• EXERCISE DETAILS: From the entries that follow, copy each line in which "know" appears.

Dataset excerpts
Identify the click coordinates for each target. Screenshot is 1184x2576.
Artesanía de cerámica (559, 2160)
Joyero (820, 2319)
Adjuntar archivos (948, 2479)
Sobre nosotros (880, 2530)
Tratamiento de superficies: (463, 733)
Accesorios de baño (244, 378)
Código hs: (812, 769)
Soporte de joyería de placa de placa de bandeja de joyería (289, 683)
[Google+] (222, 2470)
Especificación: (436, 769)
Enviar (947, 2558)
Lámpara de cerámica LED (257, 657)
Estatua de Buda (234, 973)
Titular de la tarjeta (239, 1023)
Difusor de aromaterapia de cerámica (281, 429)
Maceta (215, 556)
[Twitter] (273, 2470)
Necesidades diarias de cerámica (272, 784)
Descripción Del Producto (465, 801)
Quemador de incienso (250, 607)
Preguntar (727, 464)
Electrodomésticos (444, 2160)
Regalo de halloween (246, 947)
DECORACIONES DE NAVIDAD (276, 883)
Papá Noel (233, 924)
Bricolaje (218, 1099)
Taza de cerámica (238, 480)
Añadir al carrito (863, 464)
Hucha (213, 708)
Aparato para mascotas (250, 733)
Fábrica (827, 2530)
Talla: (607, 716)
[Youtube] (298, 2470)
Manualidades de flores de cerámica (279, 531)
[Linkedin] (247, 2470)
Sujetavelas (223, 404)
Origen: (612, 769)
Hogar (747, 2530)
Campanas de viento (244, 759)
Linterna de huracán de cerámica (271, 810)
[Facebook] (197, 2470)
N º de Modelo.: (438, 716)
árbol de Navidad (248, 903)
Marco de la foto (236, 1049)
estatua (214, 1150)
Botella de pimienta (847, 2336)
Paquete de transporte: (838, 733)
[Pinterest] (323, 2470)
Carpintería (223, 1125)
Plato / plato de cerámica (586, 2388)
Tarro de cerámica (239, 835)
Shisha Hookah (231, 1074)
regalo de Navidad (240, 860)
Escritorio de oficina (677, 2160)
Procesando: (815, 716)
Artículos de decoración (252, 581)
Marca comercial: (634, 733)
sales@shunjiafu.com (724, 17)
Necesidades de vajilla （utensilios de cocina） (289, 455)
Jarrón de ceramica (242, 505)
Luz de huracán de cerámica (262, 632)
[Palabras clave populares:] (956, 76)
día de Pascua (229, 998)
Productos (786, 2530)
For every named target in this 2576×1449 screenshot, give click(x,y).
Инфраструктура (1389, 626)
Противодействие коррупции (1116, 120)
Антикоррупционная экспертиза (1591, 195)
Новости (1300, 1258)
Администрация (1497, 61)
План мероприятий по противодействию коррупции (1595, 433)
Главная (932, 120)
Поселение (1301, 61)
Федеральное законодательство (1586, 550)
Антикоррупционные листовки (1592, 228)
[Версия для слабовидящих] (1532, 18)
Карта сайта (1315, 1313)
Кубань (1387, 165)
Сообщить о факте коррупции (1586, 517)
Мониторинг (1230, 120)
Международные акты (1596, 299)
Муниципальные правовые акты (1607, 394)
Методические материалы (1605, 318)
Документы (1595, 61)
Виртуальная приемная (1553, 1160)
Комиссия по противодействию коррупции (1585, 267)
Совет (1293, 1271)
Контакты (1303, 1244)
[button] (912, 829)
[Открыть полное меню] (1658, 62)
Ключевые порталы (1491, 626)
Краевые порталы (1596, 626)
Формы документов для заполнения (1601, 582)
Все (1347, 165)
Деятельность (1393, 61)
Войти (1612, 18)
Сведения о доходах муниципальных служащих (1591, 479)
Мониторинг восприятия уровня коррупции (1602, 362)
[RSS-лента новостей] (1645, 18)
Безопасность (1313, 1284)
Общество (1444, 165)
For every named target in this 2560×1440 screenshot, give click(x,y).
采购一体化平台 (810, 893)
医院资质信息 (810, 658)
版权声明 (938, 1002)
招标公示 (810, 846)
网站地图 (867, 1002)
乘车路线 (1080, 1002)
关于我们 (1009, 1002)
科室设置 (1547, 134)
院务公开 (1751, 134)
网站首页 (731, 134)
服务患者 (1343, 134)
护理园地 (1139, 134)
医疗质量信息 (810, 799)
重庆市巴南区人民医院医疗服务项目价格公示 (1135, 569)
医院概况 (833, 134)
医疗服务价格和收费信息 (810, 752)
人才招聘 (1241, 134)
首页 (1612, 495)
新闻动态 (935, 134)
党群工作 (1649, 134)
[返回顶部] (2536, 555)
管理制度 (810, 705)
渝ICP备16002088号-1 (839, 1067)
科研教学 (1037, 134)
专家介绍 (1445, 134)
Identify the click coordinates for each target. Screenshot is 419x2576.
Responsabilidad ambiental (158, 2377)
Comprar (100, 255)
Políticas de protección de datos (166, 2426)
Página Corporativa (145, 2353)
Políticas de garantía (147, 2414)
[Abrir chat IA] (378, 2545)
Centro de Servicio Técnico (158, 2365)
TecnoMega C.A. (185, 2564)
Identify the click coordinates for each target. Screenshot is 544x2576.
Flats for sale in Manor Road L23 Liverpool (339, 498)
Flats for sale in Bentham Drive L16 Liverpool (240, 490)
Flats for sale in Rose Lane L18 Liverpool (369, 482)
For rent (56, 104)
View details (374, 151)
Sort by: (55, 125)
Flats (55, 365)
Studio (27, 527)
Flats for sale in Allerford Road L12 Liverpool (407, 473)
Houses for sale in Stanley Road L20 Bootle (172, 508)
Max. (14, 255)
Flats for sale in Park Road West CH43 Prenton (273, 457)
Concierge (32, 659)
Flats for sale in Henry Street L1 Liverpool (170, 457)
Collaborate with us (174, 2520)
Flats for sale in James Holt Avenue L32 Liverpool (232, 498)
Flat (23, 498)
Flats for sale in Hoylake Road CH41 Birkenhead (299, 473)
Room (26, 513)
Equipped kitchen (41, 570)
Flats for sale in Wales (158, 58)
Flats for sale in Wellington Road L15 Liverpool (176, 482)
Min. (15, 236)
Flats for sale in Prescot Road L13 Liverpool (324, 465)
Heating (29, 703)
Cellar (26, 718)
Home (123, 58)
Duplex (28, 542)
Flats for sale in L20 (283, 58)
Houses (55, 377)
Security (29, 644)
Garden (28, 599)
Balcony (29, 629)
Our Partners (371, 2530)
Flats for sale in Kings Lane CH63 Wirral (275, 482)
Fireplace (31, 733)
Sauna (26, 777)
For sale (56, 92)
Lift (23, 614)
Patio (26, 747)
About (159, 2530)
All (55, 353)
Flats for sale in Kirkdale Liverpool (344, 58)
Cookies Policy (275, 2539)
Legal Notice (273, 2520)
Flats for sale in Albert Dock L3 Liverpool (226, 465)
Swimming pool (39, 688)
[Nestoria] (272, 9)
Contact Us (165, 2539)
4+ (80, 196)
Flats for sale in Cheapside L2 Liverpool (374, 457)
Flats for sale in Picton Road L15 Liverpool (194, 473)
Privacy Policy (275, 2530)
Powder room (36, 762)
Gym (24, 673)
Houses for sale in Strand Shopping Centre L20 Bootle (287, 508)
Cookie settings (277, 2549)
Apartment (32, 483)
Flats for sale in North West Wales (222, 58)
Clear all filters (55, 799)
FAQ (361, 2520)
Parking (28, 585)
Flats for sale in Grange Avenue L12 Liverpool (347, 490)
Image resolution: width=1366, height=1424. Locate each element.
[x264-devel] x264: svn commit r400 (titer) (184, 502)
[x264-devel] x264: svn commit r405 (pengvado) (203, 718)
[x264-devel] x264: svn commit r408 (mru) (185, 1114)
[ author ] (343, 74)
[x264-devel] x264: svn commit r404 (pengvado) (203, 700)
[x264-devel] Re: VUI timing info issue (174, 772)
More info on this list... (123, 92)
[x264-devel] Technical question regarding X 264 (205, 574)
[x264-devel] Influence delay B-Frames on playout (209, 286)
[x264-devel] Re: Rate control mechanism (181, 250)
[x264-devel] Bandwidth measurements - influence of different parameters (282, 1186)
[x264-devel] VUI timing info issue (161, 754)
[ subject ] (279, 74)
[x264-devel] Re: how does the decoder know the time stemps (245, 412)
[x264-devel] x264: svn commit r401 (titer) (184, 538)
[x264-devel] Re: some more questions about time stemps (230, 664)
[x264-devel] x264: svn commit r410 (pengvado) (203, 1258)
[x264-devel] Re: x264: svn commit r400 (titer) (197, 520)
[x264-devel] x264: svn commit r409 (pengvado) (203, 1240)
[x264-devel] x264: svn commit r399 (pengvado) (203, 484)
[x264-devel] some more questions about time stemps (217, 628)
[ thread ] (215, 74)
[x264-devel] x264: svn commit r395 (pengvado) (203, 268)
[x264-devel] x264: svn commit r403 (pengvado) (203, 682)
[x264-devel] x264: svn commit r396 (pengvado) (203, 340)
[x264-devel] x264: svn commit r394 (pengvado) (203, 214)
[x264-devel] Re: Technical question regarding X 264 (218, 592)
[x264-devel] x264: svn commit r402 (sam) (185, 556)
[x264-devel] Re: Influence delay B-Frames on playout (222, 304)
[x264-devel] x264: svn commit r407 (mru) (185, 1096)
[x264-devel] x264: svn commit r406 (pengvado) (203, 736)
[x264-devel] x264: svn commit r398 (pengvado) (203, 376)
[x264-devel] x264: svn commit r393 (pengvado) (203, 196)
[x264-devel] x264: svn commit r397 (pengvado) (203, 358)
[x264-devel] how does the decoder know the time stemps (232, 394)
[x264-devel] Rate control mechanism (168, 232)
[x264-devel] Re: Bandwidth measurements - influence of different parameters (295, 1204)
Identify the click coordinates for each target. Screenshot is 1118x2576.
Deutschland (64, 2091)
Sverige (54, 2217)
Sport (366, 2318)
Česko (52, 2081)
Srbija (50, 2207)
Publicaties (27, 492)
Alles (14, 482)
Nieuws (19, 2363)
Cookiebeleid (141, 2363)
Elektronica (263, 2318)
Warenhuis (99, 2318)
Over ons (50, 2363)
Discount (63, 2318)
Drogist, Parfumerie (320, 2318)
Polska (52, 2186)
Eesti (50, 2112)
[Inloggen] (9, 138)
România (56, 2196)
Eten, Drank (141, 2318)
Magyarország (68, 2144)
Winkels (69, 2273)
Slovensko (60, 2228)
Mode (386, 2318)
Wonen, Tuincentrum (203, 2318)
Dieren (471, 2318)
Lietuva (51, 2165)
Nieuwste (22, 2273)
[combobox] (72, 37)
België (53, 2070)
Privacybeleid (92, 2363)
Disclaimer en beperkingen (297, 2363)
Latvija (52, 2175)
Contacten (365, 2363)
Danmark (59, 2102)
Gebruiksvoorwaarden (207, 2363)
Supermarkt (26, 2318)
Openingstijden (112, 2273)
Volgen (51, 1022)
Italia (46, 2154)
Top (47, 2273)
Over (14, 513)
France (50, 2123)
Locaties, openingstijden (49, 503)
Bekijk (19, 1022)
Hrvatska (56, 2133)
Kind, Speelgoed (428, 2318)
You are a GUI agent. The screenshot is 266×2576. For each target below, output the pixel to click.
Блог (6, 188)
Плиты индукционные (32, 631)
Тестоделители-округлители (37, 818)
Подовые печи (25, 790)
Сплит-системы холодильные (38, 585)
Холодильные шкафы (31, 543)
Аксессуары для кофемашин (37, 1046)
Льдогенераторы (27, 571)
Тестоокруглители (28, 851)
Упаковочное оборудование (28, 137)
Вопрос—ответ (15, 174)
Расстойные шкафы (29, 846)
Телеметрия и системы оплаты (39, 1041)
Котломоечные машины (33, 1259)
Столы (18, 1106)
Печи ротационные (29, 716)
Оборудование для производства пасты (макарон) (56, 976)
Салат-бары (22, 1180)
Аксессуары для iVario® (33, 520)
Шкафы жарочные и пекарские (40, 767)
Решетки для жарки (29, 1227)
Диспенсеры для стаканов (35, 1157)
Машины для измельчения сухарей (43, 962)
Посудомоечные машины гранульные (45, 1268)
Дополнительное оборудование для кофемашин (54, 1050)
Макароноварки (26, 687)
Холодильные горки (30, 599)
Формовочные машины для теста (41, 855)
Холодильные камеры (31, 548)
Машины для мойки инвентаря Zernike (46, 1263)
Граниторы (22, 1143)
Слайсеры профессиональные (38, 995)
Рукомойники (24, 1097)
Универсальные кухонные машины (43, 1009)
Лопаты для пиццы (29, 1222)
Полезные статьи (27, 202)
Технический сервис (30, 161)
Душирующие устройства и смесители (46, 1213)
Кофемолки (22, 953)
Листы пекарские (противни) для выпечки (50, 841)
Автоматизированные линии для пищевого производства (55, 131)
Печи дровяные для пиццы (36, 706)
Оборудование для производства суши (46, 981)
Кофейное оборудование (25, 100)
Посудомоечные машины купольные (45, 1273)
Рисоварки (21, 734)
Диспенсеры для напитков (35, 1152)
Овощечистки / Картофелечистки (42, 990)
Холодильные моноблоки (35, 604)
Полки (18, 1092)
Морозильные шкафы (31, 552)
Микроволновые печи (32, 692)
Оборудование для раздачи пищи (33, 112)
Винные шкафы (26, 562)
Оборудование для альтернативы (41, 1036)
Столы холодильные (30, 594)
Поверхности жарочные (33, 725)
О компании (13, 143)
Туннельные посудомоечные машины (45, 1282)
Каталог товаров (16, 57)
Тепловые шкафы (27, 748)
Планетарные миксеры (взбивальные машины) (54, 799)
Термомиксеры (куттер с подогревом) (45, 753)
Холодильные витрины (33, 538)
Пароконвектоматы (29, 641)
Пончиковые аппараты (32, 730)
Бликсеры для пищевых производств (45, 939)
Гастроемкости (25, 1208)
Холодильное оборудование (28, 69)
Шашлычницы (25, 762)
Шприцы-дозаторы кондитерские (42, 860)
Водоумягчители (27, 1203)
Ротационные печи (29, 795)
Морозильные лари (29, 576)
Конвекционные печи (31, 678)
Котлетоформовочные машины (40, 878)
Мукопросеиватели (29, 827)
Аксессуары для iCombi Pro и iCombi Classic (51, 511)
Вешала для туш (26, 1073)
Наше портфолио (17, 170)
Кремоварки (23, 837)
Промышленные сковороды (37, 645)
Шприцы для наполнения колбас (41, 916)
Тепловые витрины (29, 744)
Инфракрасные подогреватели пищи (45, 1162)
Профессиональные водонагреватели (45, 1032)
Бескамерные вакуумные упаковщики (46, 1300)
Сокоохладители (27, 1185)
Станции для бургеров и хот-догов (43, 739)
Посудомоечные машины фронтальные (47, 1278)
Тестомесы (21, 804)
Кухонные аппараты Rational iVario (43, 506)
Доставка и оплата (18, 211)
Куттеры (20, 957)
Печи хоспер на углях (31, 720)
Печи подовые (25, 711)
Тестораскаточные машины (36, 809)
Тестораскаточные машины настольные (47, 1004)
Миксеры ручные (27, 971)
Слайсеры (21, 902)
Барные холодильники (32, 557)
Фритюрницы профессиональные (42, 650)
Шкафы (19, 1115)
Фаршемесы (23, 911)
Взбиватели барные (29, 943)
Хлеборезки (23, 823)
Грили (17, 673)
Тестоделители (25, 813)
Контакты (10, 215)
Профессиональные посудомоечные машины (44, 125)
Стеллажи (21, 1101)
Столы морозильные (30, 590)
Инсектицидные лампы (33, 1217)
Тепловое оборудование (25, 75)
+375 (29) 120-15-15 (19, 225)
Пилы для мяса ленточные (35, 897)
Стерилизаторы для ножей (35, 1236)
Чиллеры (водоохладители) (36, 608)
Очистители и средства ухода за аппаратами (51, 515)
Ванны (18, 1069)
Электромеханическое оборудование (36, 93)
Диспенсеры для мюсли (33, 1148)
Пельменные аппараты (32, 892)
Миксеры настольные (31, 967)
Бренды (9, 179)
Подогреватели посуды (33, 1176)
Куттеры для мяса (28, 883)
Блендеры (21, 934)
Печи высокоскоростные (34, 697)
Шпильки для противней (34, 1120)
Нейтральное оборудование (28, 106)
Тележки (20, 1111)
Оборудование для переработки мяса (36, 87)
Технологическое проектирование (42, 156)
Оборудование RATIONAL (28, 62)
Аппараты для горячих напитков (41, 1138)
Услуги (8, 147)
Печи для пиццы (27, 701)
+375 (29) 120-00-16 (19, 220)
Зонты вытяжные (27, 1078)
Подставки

• RESULT:
[x264-devel] Re: how does the decoder know the time stemps (245, 412)
[x264-devel] how does the decoder know the time stemps (232, 394)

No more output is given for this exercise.